• **ASSIGNED TASK**:
Search the material below for the word "with". Copy every line that has it.

• **MATERIAL SHOWN**:
────────────────────────────────────────

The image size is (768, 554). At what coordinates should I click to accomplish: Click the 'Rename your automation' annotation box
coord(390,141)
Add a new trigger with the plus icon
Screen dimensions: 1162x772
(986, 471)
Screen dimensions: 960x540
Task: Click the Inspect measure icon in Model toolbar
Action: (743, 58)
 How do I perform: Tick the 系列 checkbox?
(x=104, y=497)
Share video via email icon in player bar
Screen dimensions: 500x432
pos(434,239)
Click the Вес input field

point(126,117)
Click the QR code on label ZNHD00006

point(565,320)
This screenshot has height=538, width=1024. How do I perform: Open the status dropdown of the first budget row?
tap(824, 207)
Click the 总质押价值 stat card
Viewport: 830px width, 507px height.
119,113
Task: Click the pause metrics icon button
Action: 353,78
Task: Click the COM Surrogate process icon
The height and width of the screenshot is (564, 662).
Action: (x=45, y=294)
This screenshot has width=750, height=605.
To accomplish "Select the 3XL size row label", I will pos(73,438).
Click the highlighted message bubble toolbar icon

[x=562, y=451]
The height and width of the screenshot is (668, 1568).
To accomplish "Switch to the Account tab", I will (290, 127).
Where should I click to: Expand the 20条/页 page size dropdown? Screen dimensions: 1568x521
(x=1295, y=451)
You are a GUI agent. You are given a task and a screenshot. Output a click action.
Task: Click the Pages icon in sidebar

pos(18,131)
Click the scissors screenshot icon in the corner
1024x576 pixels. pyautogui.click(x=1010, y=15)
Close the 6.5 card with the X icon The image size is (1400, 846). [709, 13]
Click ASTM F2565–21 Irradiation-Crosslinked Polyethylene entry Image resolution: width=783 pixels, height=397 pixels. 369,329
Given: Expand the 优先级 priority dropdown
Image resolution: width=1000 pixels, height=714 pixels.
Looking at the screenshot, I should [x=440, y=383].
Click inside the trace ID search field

────────────────────────────────────────

• **RESULT OF THIS TASK**:
Add a new trigger with the plus icon
Close the 6.5 card with the X icon The image size is (1400, 846). [709, 13]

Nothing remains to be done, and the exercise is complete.